[BEGIN Given data]
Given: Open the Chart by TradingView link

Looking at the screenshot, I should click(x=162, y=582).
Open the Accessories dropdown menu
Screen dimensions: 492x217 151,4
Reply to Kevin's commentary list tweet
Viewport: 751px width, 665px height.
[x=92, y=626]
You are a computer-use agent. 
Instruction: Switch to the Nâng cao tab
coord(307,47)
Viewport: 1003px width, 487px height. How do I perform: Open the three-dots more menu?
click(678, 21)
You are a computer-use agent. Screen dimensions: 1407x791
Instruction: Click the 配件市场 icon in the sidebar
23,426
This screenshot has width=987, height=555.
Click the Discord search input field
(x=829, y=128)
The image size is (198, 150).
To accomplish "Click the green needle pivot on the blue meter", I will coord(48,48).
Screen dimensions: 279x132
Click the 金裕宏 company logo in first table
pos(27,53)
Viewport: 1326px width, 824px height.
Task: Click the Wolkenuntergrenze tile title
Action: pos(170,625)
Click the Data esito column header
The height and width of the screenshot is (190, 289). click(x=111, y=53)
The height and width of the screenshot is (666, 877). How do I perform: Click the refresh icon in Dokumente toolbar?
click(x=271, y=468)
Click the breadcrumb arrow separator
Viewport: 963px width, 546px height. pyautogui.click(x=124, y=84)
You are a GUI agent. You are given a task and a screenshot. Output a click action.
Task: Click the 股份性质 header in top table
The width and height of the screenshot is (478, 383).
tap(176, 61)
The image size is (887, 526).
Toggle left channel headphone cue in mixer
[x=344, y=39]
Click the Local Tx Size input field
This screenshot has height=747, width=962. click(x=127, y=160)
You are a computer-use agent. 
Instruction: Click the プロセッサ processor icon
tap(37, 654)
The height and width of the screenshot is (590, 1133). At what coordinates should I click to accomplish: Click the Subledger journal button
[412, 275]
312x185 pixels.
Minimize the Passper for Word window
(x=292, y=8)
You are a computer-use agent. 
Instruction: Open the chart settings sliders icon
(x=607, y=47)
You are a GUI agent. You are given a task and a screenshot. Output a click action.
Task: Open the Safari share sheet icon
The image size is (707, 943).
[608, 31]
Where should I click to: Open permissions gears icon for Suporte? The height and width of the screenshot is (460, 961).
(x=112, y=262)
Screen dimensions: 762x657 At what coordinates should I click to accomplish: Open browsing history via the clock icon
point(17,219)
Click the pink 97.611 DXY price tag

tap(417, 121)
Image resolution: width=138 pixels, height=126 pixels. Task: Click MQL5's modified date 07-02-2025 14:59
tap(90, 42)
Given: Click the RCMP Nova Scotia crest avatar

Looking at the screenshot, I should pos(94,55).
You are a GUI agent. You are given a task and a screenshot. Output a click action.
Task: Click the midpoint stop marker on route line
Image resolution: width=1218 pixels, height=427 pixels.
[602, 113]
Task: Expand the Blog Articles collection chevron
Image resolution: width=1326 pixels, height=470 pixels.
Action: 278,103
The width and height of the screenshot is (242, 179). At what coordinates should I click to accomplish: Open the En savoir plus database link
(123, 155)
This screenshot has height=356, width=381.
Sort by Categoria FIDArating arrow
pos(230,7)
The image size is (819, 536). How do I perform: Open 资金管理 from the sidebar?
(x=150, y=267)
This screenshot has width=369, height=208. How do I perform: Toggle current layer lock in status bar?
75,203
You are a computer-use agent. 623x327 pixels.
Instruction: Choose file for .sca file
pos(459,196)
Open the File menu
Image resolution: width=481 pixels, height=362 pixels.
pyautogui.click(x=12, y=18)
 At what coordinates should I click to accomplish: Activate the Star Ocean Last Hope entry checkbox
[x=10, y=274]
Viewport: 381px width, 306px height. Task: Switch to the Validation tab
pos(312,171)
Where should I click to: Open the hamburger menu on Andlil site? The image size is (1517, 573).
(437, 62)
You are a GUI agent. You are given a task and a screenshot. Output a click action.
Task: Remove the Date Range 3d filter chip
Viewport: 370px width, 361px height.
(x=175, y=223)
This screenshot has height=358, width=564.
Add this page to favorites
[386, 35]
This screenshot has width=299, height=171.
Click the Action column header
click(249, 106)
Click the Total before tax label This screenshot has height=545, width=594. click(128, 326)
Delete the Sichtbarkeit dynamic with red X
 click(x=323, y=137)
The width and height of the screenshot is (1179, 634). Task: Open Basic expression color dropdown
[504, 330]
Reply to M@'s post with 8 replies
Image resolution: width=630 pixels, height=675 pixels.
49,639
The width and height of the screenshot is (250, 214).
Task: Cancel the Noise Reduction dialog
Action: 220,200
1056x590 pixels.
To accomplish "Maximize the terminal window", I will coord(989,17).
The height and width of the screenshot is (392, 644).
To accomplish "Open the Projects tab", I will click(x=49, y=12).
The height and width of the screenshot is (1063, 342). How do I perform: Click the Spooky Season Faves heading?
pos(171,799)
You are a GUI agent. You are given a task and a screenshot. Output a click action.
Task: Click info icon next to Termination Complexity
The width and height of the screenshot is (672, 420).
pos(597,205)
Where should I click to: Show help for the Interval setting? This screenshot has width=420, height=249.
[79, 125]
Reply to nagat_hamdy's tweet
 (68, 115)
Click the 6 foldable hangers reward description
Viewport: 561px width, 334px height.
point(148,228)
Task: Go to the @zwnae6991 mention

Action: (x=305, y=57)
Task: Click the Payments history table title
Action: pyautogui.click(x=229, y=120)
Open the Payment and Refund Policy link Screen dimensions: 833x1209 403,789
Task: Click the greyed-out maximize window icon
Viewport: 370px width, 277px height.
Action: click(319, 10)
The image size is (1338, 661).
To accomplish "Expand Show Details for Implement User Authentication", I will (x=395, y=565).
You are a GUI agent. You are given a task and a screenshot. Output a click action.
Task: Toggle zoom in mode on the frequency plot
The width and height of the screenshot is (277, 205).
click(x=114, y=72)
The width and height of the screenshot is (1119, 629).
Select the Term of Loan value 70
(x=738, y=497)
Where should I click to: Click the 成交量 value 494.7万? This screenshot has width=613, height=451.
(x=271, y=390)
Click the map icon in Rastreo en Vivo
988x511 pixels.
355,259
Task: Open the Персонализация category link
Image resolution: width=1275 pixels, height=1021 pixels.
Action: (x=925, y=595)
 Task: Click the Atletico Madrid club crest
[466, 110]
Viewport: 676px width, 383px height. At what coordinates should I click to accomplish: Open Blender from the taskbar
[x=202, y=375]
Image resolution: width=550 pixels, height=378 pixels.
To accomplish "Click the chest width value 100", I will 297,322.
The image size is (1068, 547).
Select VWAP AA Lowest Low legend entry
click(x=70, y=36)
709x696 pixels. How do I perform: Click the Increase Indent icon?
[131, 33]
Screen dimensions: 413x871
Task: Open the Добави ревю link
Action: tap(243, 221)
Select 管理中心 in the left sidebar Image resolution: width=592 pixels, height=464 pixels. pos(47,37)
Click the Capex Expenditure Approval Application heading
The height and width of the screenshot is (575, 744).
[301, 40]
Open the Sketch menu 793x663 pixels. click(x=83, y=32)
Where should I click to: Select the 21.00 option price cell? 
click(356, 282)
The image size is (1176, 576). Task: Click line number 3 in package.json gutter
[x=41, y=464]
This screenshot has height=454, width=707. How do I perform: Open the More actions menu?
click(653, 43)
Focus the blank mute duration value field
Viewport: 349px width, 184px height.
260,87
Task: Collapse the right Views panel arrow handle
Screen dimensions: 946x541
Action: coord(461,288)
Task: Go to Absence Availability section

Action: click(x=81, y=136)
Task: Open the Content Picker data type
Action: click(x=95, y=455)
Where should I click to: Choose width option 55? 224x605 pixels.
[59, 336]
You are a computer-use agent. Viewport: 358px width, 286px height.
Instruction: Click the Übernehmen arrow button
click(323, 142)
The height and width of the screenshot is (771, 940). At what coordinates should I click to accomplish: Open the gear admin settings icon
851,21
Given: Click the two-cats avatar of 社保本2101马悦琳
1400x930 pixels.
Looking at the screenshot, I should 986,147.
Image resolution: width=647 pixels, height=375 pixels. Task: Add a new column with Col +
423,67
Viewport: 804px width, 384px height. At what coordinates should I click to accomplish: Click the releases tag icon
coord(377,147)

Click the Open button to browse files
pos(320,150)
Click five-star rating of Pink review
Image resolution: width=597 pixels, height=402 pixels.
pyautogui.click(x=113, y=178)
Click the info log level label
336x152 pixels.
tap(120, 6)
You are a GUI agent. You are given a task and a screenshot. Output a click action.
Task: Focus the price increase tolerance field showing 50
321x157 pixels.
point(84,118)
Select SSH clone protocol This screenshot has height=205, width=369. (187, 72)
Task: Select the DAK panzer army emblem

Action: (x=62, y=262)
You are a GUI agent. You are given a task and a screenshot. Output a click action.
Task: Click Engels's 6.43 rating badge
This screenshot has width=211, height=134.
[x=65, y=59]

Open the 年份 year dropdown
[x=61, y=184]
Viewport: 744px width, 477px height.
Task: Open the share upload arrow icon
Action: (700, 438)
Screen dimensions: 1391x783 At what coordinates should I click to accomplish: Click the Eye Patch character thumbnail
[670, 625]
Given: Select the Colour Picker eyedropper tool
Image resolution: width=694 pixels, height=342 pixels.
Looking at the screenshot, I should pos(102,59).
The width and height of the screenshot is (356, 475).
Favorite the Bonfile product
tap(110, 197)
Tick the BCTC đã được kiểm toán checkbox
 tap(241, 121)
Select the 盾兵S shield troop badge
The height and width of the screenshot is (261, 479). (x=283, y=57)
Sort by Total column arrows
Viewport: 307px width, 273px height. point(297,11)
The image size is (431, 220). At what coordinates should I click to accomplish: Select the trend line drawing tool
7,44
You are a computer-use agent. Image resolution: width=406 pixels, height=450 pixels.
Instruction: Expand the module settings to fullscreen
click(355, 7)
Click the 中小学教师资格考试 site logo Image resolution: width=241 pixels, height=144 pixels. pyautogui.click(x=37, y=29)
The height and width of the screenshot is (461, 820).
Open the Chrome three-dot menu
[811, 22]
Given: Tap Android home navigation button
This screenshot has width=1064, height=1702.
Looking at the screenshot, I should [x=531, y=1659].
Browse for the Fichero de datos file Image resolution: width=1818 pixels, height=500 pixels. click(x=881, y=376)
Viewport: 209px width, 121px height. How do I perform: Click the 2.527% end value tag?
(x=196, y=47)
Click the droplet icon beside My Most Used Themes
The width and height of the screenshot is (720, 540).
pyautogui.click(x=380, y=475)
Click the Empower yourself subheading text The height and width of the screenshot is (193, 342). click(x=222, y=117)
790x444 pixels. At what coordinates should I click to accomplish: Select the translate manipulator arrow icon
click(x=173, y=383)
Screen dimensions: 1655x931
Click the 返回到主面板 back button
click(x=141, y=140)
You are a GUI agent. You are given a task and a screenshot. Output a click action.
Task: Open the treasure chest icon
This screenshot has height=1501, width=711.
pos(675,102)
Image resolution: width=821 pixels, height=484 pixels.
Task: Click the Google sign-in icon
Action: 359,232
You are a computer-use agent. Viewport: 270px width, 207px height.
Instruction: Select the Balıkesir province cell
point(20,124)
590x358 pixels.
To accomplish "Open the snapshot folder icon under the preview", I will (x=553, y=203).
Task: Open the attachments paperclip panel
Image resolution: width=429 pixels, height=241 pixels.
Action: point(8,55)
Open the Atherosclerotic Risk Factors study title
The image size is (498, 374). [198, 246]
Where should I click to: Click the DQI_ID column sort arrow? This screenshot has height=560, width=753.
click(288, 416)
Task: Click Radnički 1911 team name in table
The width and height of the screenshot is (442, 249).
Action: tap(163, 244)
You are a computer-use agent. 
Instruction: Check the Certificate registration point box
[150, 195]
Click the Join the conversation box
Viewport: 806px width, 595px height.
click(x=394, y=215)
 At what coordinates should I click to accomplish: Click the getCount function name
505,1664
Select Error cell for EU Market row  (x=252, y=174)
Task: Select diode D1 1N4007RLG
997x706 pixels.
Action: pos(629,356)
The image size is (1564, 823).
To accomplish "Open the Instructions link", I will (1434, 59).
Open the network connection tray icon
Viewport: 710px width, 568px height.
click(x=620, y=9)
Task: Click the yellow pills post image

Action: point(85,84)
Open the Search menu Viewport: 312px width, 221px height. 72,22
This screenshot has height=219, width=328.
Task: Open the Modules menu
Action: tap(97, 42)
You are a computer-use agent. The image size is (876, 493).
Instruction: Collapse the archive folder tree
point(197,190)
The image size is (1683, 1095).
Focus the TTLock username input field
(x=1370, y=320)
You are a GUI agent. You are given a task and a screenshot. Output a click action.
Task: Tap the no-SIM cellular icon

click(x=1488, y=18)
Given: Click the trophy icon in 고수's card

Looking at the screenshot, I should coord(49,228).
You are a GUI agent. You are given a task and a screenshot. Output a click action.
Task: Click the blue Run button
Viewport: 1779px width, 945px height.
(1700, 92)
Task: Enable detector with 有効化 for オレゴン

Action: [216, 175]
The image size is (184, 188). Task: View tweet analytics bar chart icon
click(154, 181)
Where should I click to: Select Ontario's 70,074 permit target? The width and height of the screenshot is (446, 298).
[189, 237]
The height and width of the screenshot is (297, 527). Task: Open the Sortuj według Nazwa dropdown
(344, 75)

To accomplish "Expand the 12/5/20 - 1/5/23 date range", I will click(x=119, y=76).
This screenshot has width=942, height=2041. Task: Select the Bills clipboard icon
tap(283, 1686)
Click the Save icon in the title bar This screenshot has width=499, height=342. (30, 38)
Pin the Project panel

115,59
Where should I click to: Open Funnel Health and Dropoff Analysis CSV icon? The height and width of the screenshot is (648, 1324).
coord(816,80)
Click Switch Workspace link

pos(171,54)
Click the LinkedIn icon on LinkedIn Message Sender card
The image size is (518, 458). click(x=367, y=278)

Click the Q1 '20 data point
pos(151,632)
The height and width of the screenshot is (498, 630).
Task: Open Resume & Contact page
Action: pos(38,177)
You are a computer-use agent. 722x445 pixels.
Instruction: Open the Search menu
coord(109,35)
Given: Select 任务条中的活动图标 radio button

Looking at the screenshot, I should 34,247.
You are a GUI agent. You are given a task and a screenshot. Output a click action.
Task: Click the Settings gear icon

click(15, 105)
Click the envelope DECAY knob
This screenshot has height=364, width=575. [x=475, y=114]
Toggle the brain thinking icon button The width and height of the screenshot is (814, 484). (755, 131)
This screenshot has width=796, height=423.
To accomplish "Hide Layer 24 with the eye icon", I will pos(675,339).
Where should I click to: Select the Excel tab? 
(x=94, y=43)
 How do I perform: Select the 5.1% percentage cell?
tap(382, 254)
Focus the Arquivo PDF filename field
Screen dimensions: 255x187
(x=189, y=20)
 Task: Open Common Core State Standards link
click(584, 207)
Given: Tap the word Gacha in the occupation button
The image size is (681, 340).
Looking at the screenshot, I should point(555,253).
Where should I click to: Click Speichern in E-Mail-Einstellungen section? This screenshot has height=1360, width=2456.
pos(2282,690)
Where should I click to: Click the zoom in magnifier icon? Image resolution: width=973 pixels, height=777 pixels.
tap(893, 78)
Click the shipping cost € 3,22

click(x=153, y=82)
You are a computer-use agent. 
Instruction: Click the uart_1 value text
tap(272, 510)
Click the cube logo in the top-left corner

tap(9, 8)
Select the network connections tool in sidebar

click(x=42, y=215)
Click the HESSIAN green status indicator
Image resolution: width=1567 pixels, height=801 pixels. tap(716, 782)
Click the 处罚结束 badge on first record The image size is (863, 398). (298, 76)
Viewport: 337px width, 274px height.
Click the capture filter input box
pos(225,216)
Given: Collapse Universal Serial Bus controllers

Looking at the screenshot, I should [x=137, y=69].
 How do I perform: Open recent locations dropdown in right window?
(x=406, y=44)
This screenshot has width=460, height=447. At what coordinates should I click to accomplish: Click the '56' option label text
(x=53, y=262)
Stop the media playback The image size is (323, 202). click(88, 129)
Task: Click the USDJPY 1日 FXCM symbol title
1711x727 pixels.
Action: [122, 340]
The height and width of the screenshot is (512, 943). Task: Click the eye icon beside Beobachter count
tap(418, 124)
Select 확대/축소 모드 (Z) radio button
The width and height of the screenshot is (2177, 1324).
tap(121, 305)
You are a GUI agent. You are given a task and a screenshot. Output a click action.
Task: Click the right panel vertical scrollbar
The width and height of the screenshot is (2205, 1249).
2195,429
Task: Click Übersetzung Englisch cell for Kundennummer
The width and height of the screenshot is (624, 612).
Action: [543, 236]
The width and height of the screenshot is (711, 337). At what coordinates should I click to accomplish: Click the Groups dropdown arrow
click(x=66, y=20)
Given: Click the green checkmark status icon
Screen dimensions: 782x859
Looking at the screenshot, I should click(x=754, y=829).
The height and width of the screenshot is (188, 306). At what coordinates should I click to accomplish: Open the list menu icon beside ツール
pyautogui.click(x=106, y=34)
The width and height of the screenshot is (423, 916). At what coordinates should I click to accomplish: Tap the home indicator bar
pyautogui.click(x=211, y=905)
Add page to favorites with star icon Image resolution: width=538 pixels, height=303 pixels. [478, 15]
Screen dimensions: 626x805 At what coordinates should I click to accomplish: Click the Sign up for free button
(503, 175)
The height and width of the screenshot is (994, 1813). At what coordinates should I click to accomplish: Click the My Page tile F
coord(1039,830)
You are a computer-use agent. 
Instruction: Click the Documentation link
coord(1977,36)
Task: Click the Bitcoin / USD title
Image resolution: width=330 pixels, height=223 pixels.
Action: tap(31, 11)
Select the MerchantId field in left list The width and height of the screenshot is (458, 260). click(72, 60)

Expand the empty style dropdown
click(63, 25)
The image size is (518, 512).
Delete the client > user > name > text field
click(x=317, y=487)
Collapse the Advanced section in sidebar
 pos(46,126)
[END Given data]
▶ [What the task asks] Can you write out only the records from the line with "This screenshot has height=356, width=381." through the line with "pyautogui.click(x=12, y=18)", requests included, adding 4 to every coordinate in the answers?

▶ [Expected answer]
This screenshot has height=356, width=381.
Sort by Categoria FIDArating arrow
pos(234,11)
The image size is (819, 536). How do I perform: Open 资金管理 from the sidebar?
(x=154, y=271)
This screenshot has width=369, height=208. How do I perform: Toggle current layer lock in status bar?
79,207
You are a computer-use agent. 623x327 pixels.
Instruction: Choose file for .sca file
pos(463,200)
Open the File menu
Image resolution: width=481 pixels, height=362 pixels.
pyautogui.click(x=16, y=22)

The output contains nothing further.